What I mean is this: Thomas believes that apologetic arguments (= arguments from natural reason which prove the existence and basic attributes of God) are possible because he thinks he has five successful apologetic arguments.

Kant rejects these proofs because they seem to exceed the boundaries of finite human knowledge (which he limits to experience). Kant does not think that there can be successful deductive proofs about any things-in-themselves, including God, the soul, immortality, the eternity of the world, etc. Kant criticizes Thomas's five ways in the Critique of Pure Reason for not being verifiable in experience. (I think this is right, but take it with a grain of salt because I don't have a copy of the text in front of me.)

Barth seems to be following Kant: natural knowledge of God is impossible, since it exceeds the capabilities of human knowing. Barth thinks that revelation can break Kant's general scheme, but the ordinary model for human knowledge is as Kant described it.

But what if Kant is wrong? What it is possible to have demonstrations about objects-in-themselves? Moreover, what if reformulated versions of Thomas's proofs actually do succeed. (Success here could be defined in a lot of different ways, but it is not the same as 'proving christianity', contra evangelical apologetics) Then it would seem that Barth is partially mistaken about his rejection of the concept of natural knowledge of God.

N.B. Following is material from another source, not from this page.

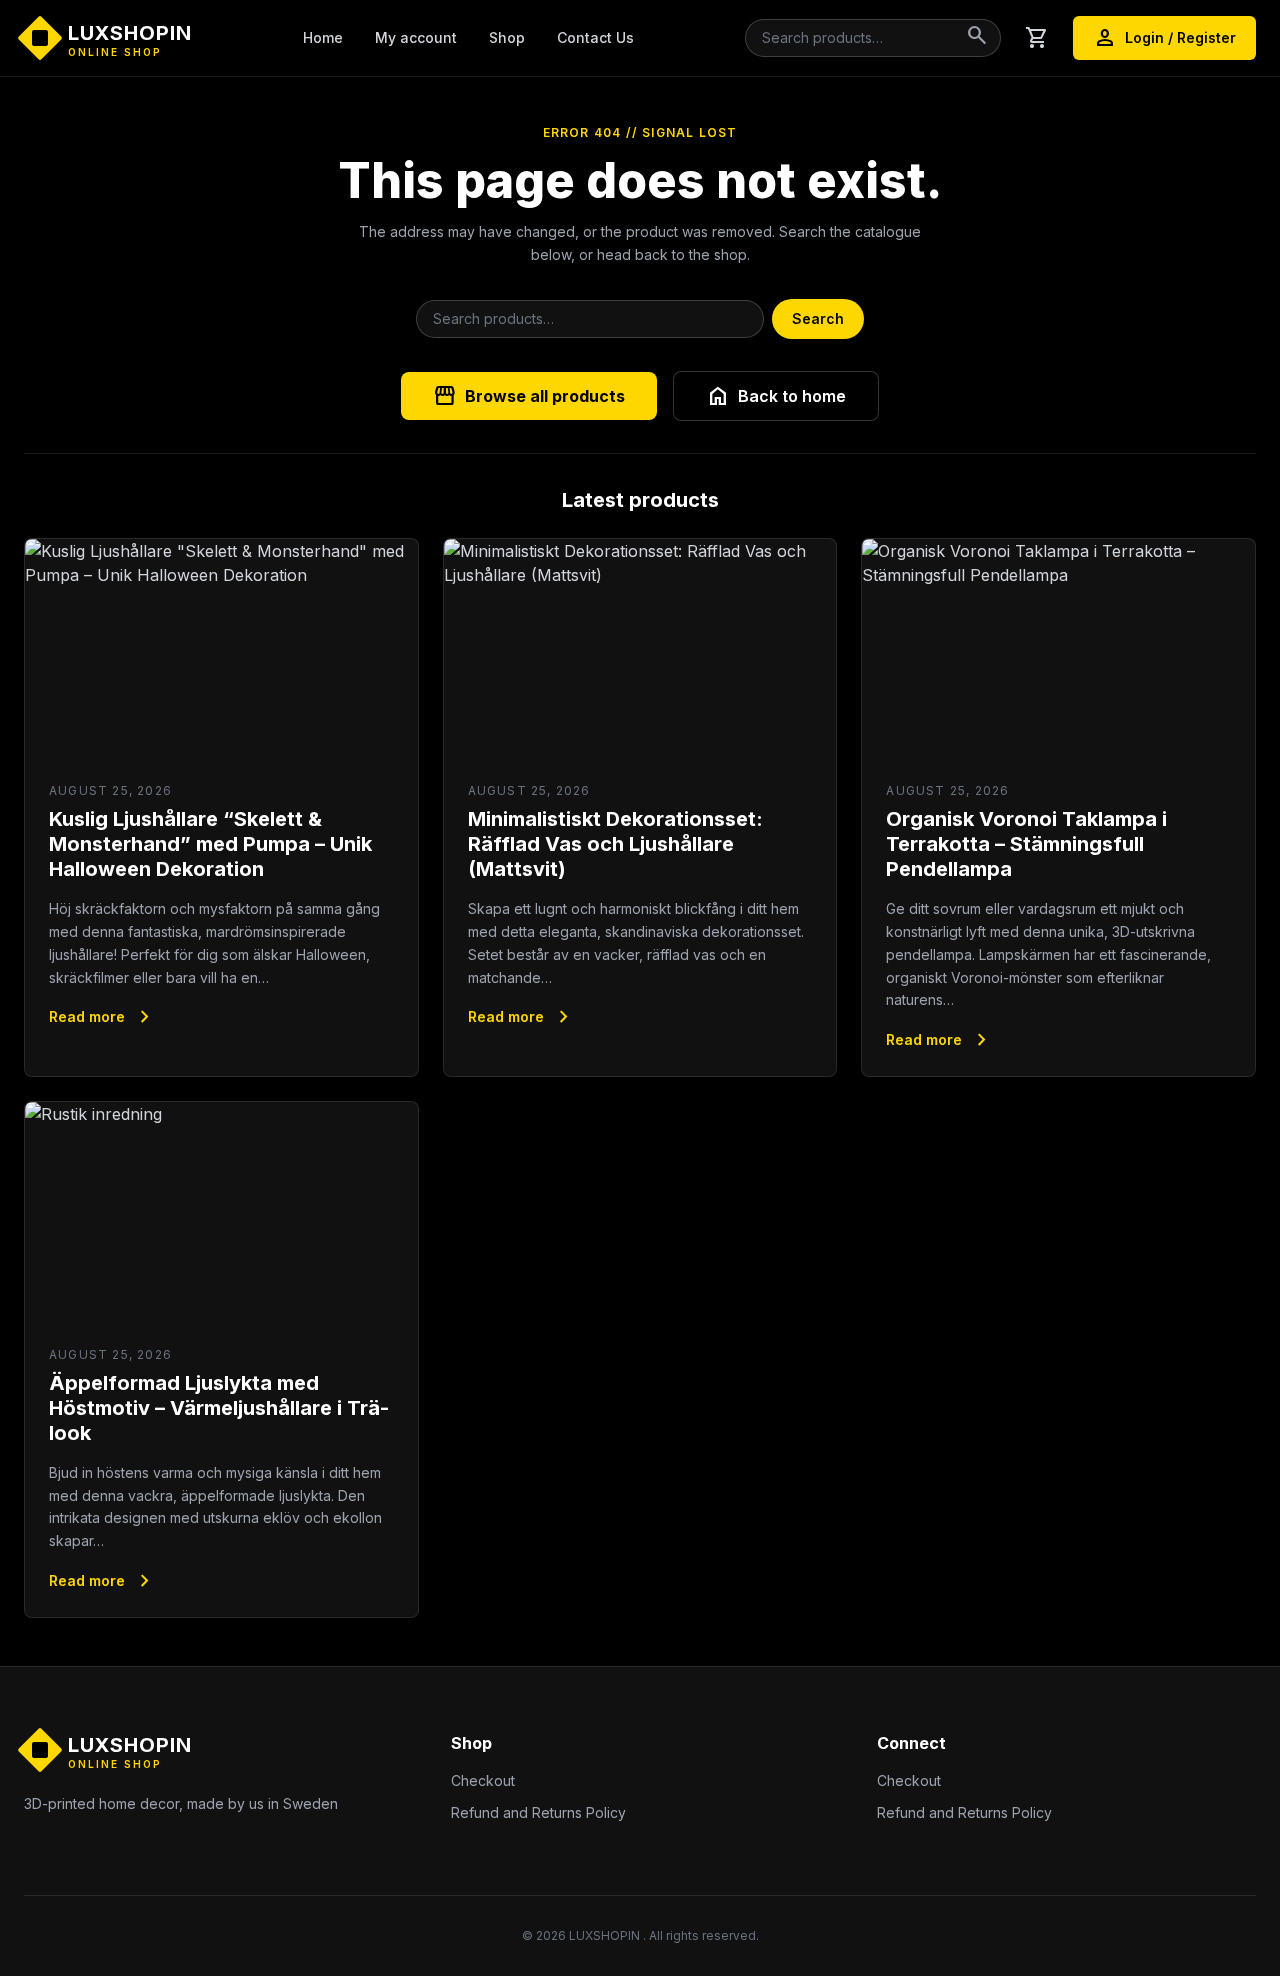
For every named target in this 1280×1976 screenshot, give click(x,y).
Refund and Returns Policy (538, 1812)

The early Barth is definitely Kantian in his philosophical framework, but Barth is by no means bound to Kant for this material dogmatics. No more than the medieval Scholastics were Kantian for thinking that God in-and-for-Godself is inaccessible to human reason and comprehension were Kantian. Barth accepts the radical separation between God and humanity as something that the biblical witnesses testify to repeatedly. But then also accepts the radical nearness of God in Jesus Christ which the biblical witnesses also testity to in the narrative of the gospel.

Kant is definitely in the background, but Kant is not necessary. He simply offers a helpful linguistic-philosophical framework within which to work. The later Barth moves away from such frameworks entirely. Here I wish to invoke Bruce McCormack's masterly study of these transitions and movements in Barth's theology, Karl Barth's Critically Realistic Dialectical Theology. He addresses the Kantian element in Barth's theology, as well as the moves that Barth makes in the course of theological development in relation to philosophy--whether Kantian, existentialist, natural, etc.
Andy Kaylor said…
I still don't like it.

But maybe I just have a caricatured idea of what Barth is saying. Does his idea of revelation include any actual meeting of God in the world, or is it strictly proclamation?

I'm left with the impression that he is saying we should stick to repeating what we have heard (the announcement of the gospel) while neglecting (or even denying) the fact that God is "in the room" (so to speak).

Am I misunderstanding his perspective completely?